**Your instructions:** Format the data from the line containing "Task: Click the undo arrow toolbar icon" through the end as a JSON list of strings, one string per line, omitting blank lines and the pictures.

**Dataset entries:**
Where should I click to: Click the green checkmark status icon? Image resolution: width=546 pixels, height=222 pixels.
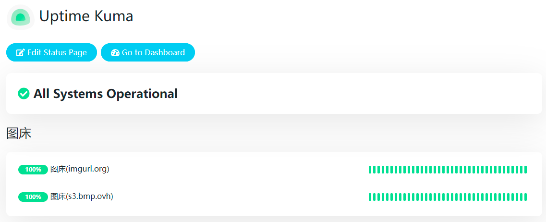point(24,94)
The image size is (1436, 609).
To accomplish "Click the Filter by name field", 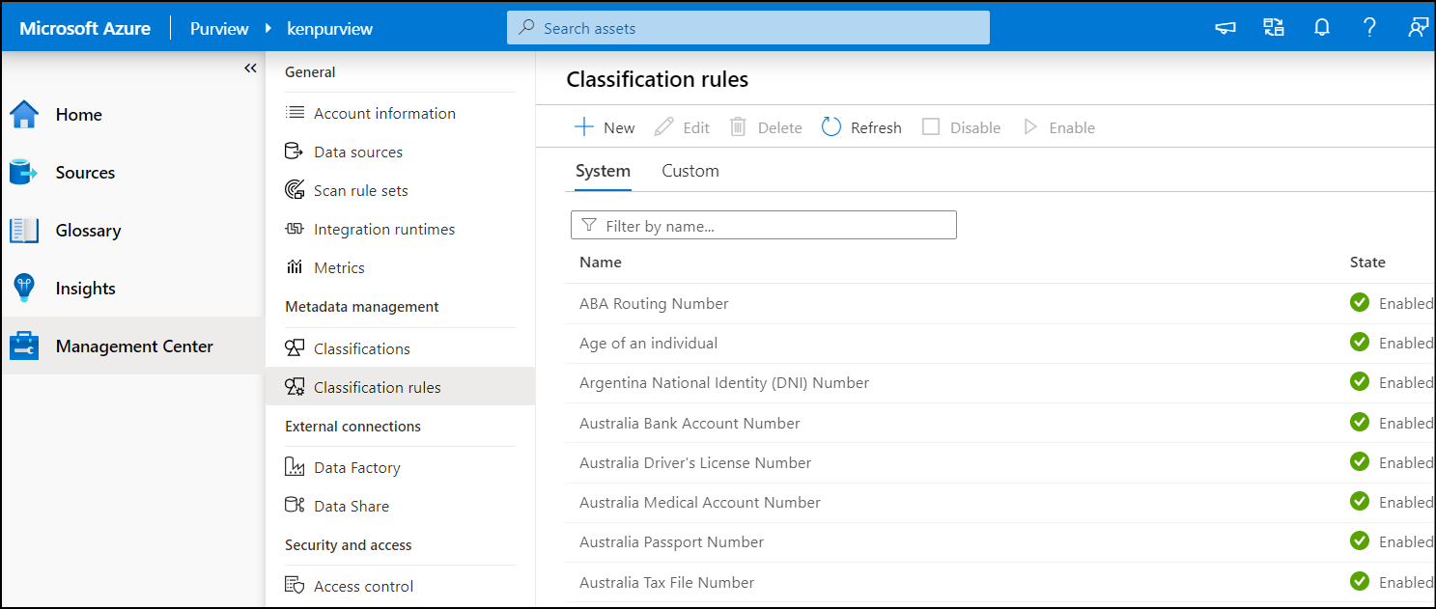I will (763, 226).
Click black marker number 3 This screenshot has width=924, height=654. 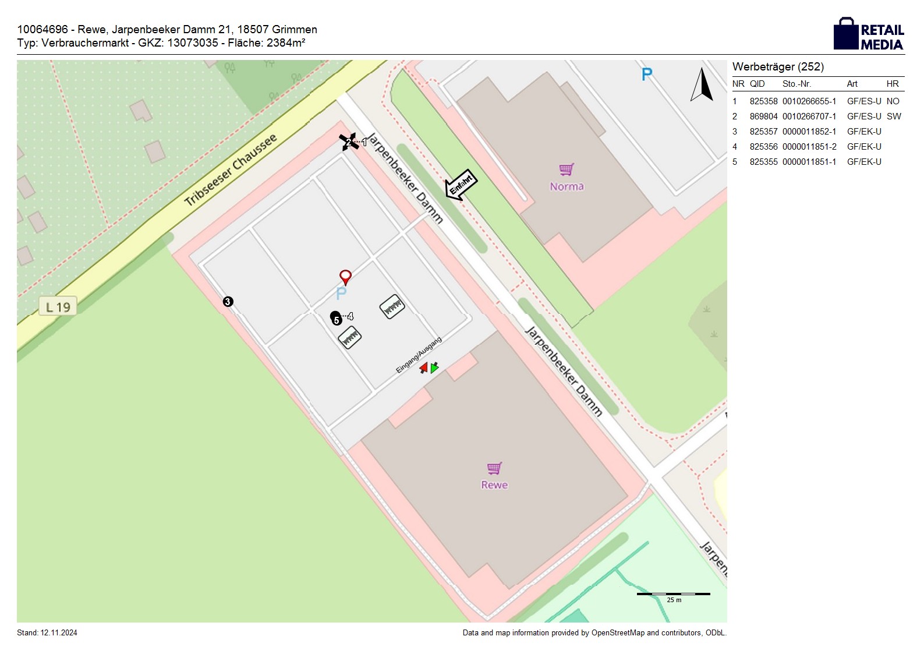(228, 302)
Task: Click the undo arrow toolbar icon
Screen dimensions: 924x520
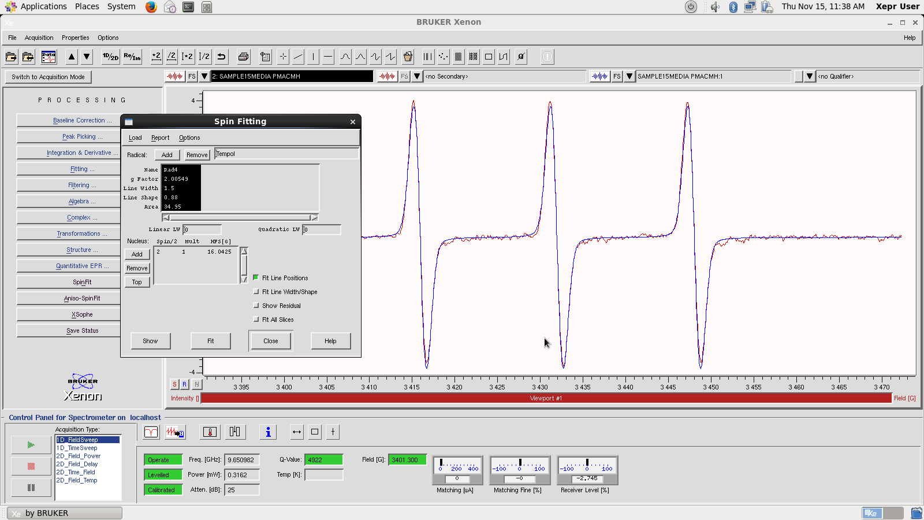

**Final result:**
[
  "Task: Click the undo arrow toolbar icon",
  "Screen dimensions: 924x520"
]